Diagnostic analytics is the use of techniques to find out why did something happen? For example, why was there a significant rise in sales during certain months or why was there a decrease in the number of website visits? In comparison, diagnostic analytics is a harder process than descriptive analytics as it requires deep-dive into the data to search for insights and uncover the reasoning behind the results presented. The different techniques can include data discovery, drill-down, data mining and correlations. Unlike descriptive analytics, where in general can be done by almost everyone with basic knowledge of Excel, diagnostic analytics may require an individual with the right knowledge to get the job done.
Predictive analytics is forward-thinking, it is the way of using data gathered to predict the future. The basic of predictive analytics is modelling. Analysts build models to best represent the real-world environment and use the models to simulate the behaviour of the system and to predict the potential outcomes in the future. There are many applications where predictive analytics can be applied such as predicting consumer buying behaviour, forecasting inventory requirements or even complicated task such as predicting the travel path of an aeroplane. As you can imagine, it is a more complex process than previous types or analytics. There are different predictive modelling techniques such as decision trees, regression techniques and neural networks.
Decision trees are capable of demonstrating statistical probability by showing every possible outcome of a particular decision and how one outcome or choice can lead to the next. Regression techniques on the other hand help users to understand the relationship between different variables. And lastly, the neural network uses algorithms to identify underlying relationships within a data-set mimicking how the human minds work. Machine learning is also frequently used in predictive analytics, especially in a situation where we do not know the appropriate models to define a particular system. Machine learning uses data to build models on its own and put them to test in an iterative manner and readjust as it learns from the outcome of each test and eventually arriving at the most accurate model.

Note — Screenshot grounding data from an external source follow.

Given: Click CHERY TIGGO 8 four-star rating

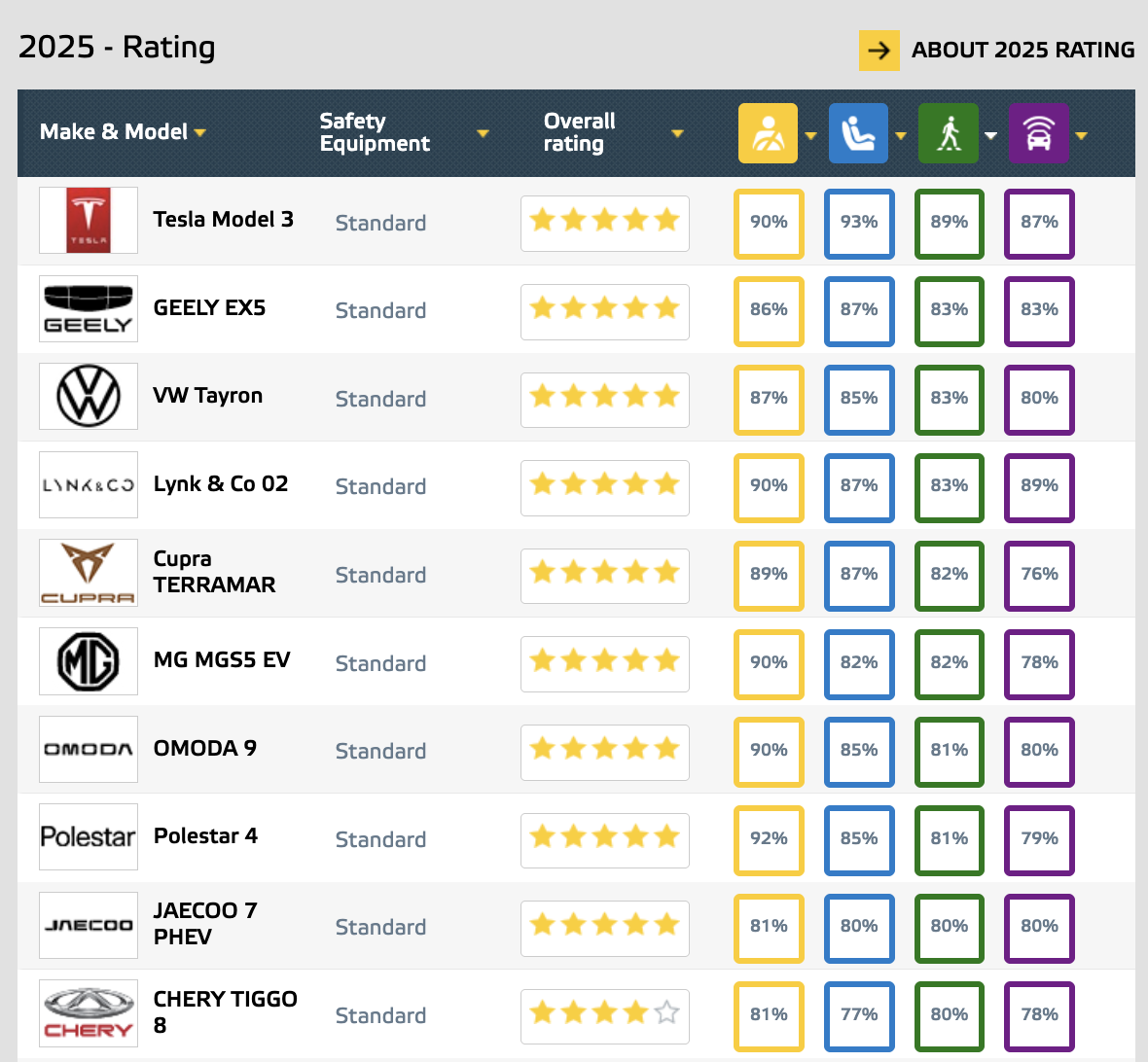Looking at the screenshot, I should (605, 1013).
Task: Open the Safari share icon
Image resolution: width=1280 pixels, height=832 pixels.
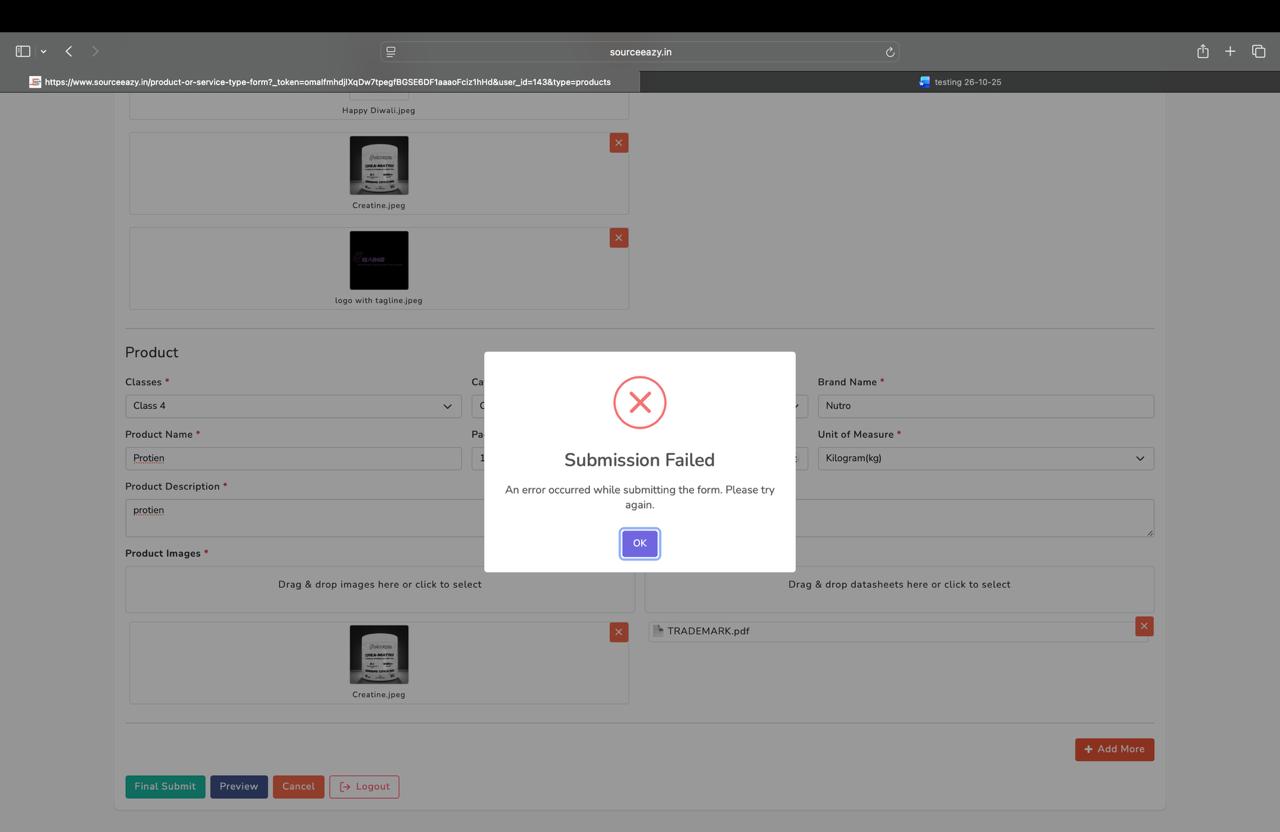Action: 1202,51
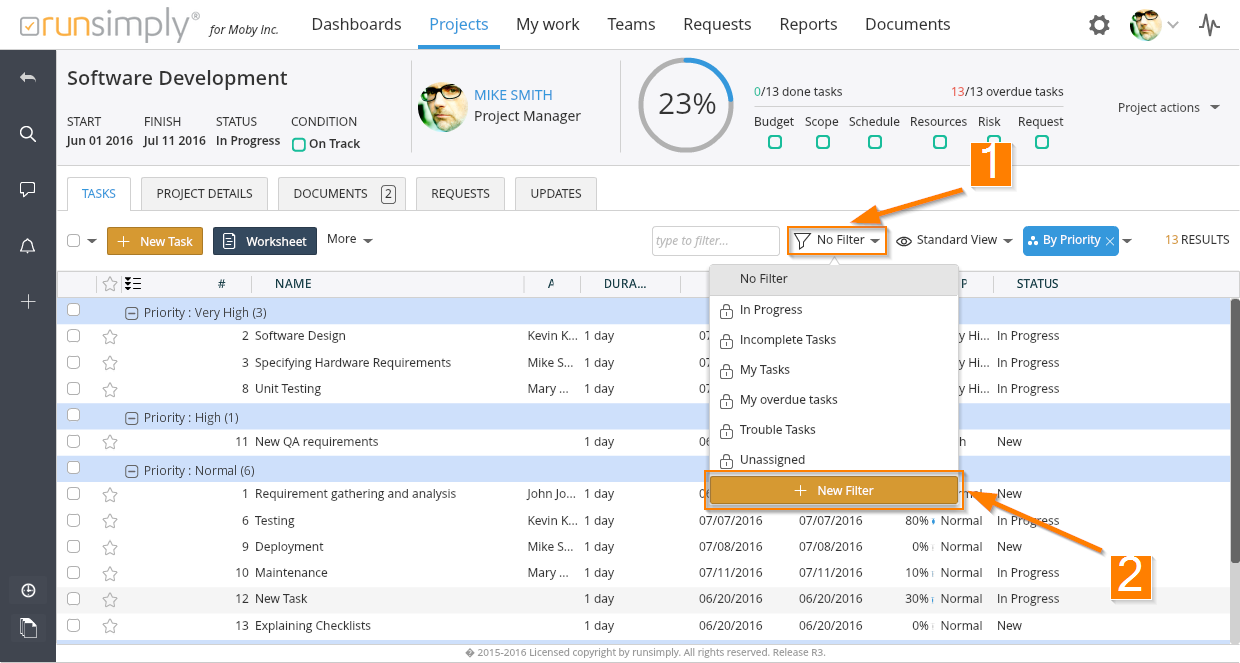Toggle the On Track condition checkbox
The image size is (1240, 663).
298,144
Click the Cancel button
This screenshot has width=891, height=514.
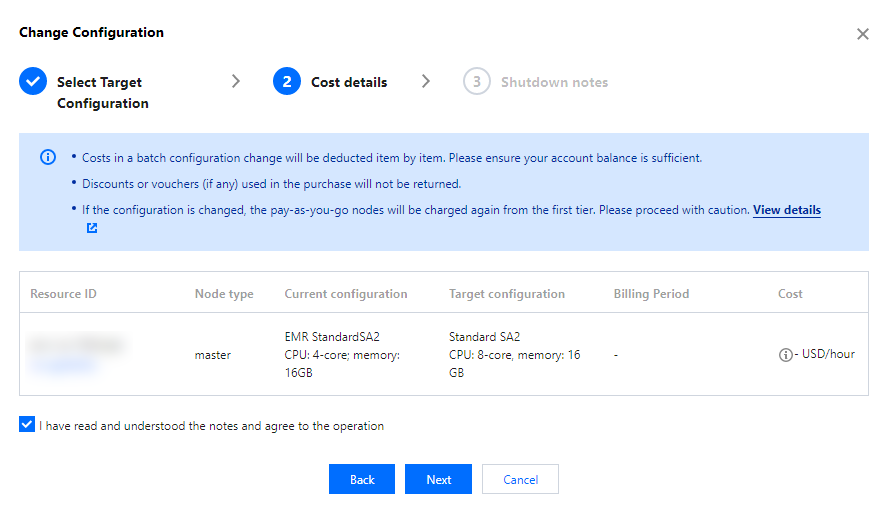520,479
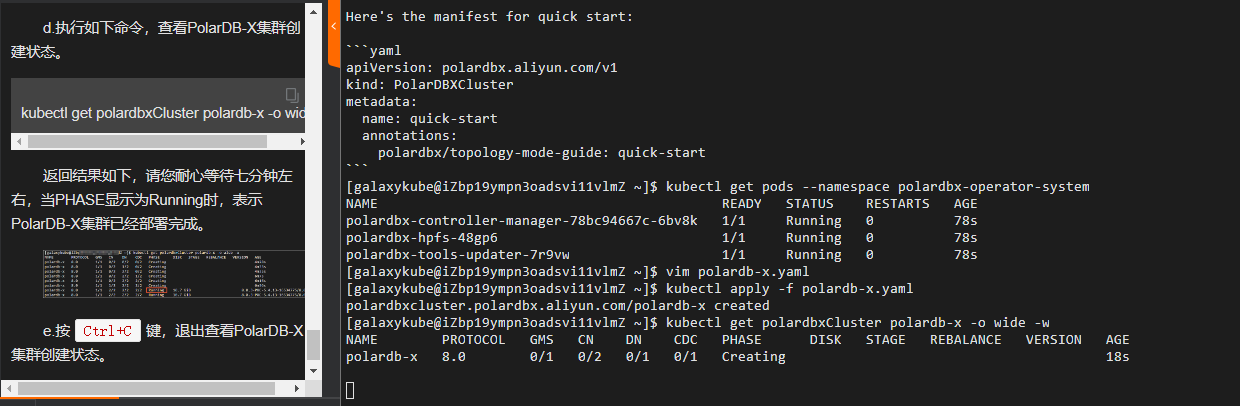The height and width of the screenshot is (406, 1240).
Task: Copy the kubectl get polardbxCluster command
Action: (292, 95)
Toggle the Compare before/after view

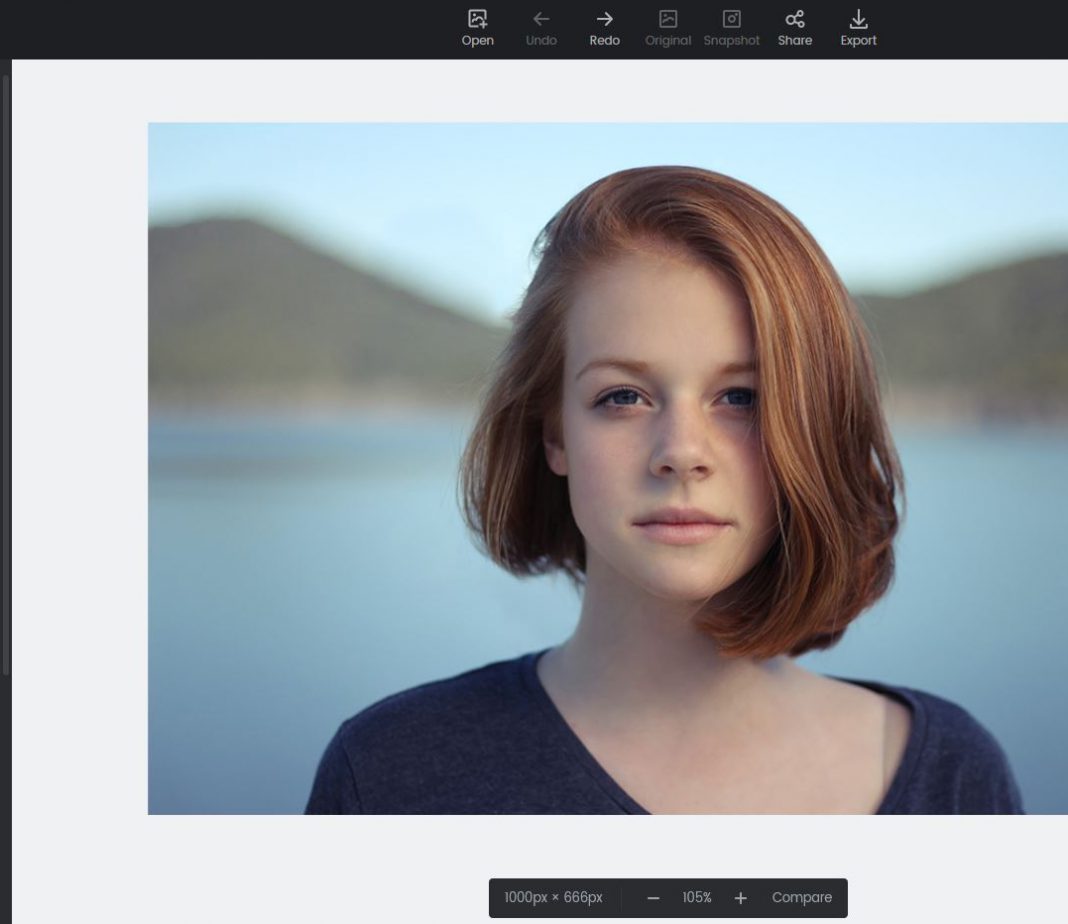tap(801, 898)
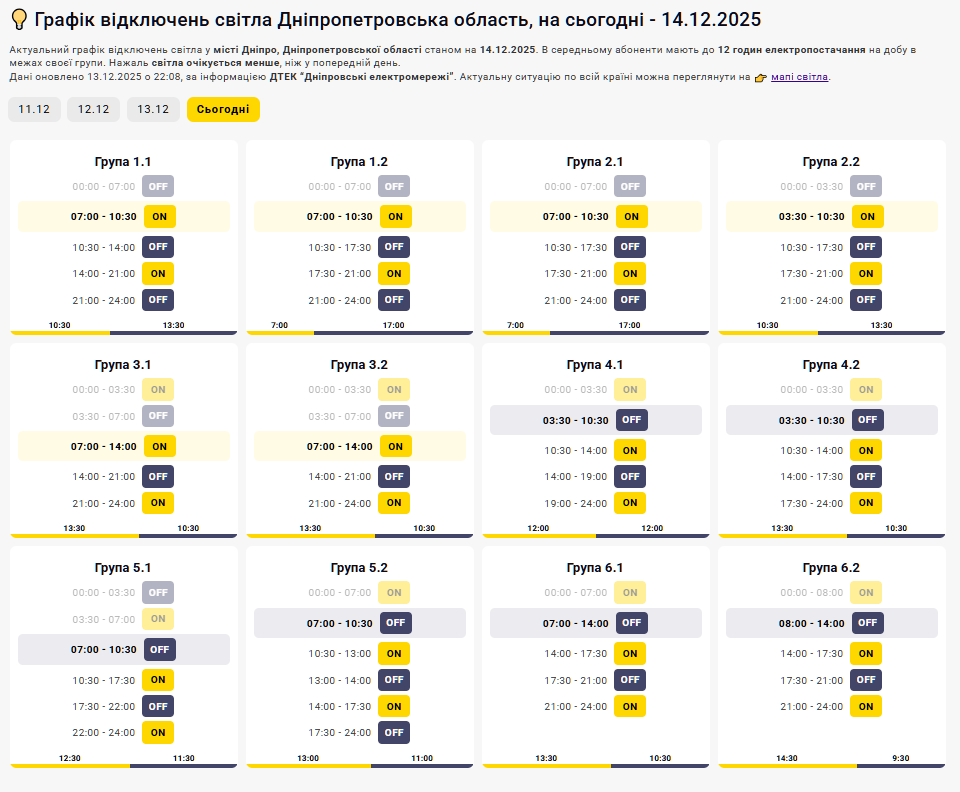Toggle the ON badge for 03:30 - 10:30 in Група 2.2

[x=867, y=216]
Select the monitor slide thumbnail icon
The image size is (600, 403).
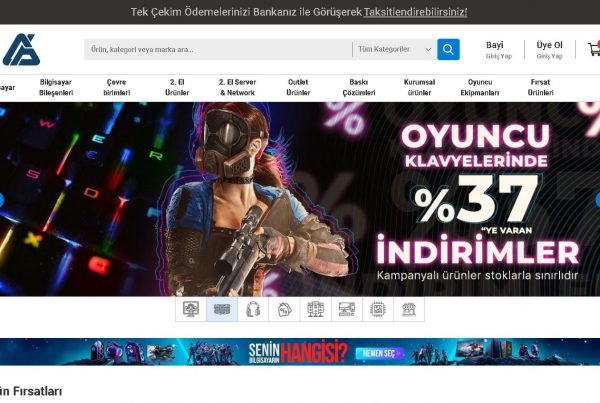191,309
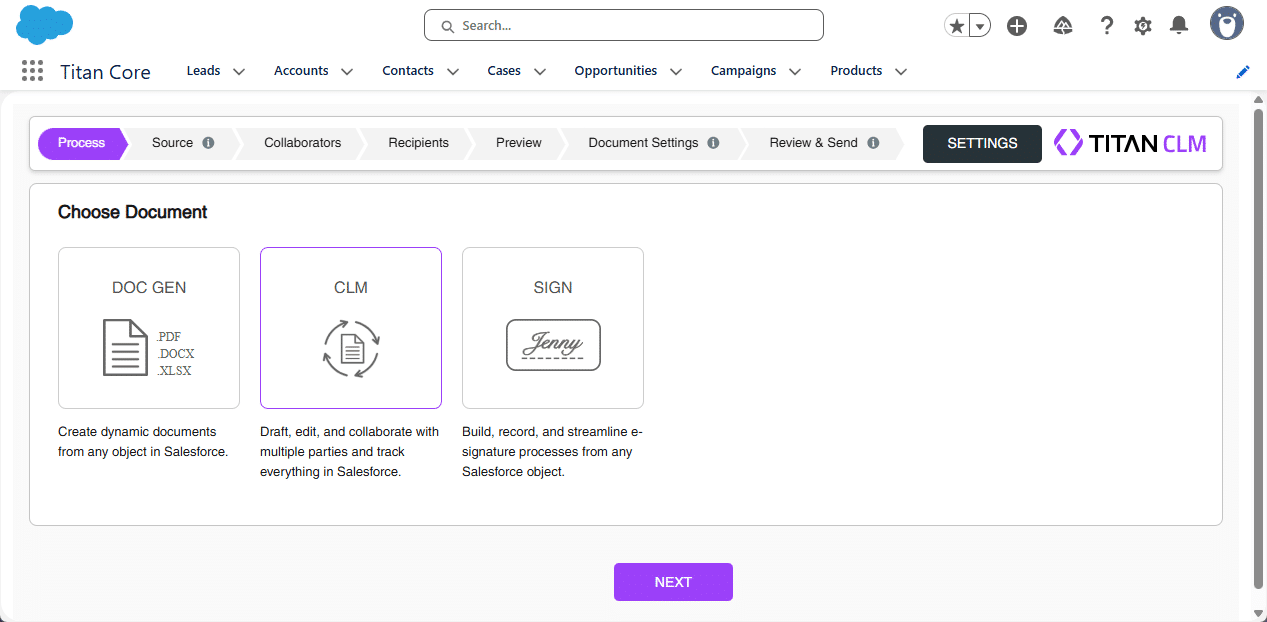Open the favorites list dropdown arrow
1267x622 pixels.
coord(979,25)
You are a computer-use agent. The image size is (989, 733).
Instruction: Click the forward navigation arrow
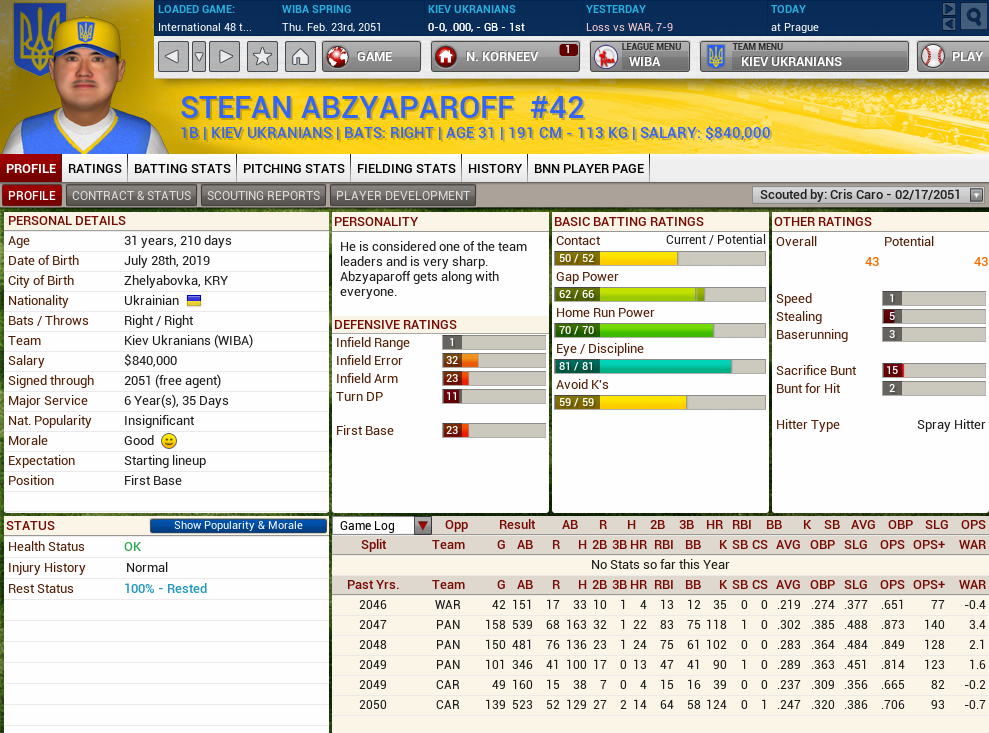point(226,57)
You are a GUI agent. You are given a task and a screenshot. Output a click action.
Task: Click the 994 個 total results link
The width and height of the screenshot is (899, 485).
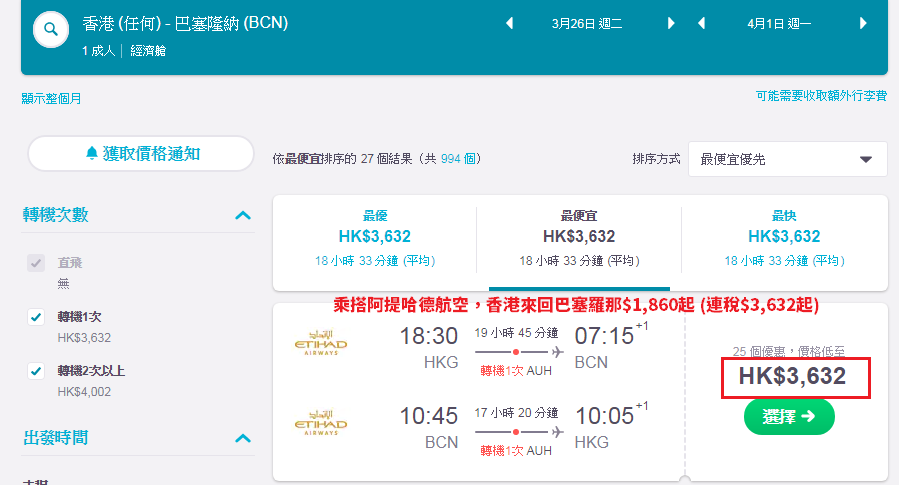pos(458,159)
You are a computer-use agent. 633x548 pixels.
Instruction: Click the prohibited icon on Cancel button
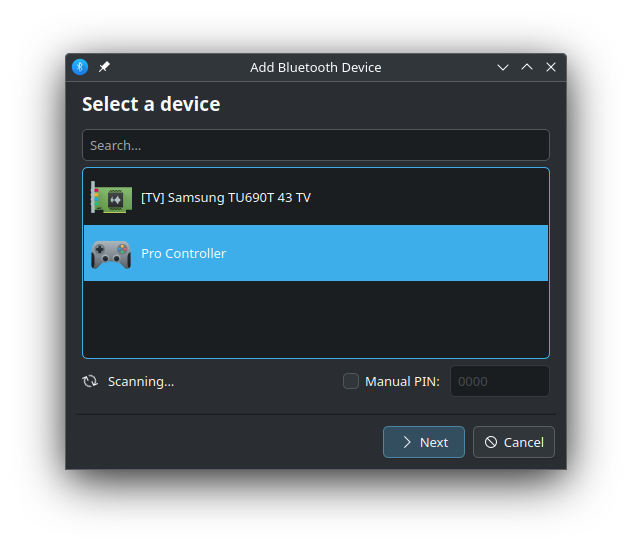(x=491, y=442)
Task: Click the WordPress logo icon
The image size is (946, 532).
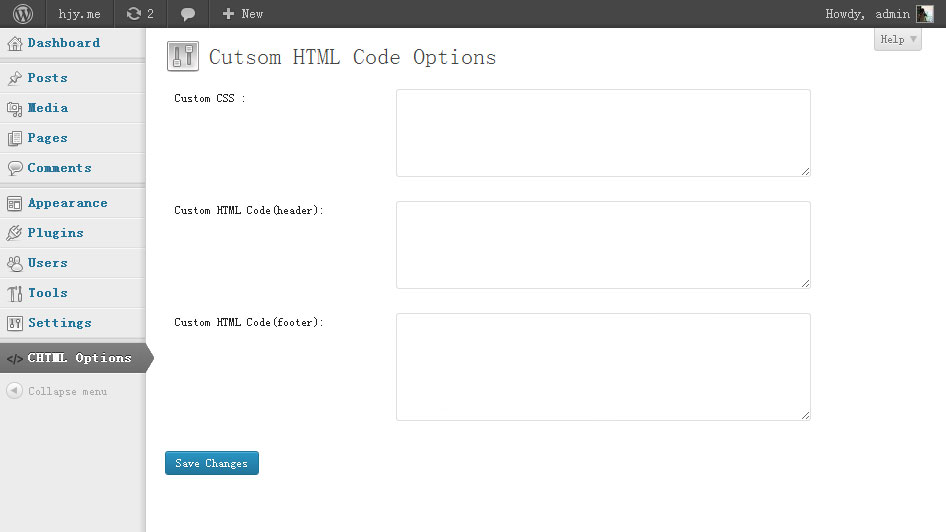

Prescriptive analytics is also forward-thinking and it builds upon predictive analytics. The main difference is that we use a machine to make recommendations for us. The machine or system uses data to predict and recommend the best possible action. The most relatable example of all would be our navigation software application such as Waze. It is capable of interpreting data such as traffic condition, weather forecast and other factors to recommend the best or shortest route for us to reach the desired destination. Prescriptive analytics requires the support of different technologies such as artificial intelligence, machine learning and Big Data.